Growing up in regional New South Wales, Cade was labelled as someone with “potential” who didn’t quite apply himself. He was advised to consider alternative plans because he was not seen as likely to achieve the score required for university.
Then his ATAR surprised everyone.
But this conversation is not about proving people wrong. It is about something deeper. It is about how low expectations can shape who we think we are, the influence of a determined mum who believed finishing Year 12 and “getting a ticket” to opportunity mattered, and the teacher who saw something in Cade before he saw it in himself.
And it is about discovering that you are far more capable than any label placed on you.
Today, as a successful entrepreneur and business leader, Cade reflects on growing up first-generation tertiary educated, navigating comparison and self-doubt, and why growth is often uncomfortable but necessary.
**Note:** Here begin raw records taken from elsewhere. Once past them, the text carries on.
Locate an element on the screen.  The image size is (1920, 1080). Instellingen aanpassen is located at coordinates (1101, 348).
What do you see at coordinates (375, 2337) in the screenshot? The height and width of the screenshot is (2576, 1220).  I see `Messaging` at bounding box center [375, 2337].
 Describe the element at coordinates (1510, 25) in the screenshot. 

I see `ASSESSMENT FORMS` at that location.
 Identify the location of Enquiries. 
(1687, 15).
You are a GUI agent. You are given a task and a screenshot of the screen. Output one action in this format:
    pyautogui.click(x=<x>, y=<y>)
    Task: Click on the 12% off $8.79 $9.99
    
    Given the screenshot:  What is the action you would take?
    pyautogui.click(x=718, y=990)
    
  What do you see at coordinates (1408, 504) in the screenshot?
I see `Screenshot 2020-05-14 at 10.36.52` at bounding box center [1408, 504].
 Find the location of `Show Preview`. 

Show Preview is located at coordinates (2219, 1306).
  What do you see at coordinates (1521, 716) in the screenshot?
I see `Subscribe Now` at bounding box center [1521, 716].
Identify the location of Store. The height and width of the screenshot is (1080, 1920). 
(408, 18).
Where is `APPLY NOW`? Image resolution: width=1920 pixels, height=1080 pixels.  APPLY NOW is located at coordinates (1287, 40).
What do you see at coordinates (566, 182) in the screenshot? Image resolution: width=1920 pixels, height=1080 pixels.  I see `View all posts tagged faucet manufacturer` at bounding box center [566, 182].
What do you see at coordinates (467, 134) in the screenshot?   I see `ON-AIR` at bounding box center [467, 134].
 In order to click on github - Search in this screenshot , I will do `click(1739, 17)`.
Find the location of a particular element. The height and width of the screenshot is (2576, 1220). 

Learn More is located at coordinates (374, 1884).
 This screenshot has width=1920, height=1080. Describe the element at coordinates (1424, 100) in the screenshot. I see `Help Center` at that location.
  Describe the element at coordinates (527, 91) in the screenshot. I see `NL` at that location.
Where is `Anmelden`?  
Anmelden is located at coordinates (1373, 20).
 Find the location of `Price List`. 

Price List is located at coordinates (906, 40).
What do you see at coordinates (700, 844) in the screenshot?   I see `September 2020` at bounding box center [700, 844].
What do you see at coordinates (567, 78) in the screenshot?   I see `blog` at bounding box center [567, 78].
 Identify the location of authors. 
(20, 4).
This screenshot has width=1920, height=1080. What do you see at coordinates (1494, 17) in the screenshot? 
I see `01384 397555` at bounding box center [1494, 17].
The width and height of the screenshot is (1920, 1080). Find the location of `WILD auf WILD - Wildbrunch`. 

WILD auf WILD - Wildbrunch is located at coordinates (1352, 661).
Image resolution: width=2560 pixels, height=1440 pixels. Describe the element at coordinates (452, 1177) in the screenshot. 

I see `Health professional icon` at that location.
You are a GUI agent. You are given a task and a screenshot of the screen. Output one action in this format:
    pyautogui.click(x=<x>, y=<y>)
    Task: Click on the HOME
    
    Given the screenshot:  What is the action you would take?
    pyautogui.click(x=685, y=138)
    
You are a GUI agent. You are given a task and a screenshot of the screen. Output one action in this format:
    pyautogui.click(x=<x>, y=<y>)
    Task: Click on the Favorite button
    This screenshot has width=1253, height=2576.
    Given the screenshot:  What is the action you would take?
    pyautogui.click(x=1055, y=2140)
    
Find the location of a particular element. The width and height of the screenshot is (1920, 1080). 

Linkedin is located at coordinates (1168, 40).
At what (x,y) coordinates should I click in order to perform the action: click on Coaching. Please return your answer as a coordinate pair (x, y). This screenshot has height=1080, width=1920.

What You’ll Hear in This Episode
• What to do if you or your child has ever been told university may not be realistic
• How to navigate the label “has potential but doesn’t apply themselves” without letting it define identity
• Why finishing Year 12 and “getting a ticket” can mean more than just a score
• What first-generation tertiary education looks like in real life
• How one teacher’s belief can shift a student’s entire trajectory
• Why exam pressure can sometimes reveal strengths you didn’t know you had
• The difference between surviving school and truly understanding how you grow
• How to help young people build resilience without comparison
• Why confidence rarely arrives all at once and often develops years later
• How choosing growth and challenge over comfort builds long-term success
This episode is a powerful reminder that potential is often misread in the moment, and that the trajectory of a life is rarely defined at 18.
One score does not define you, but one sentence of belief can change your whole trajectory.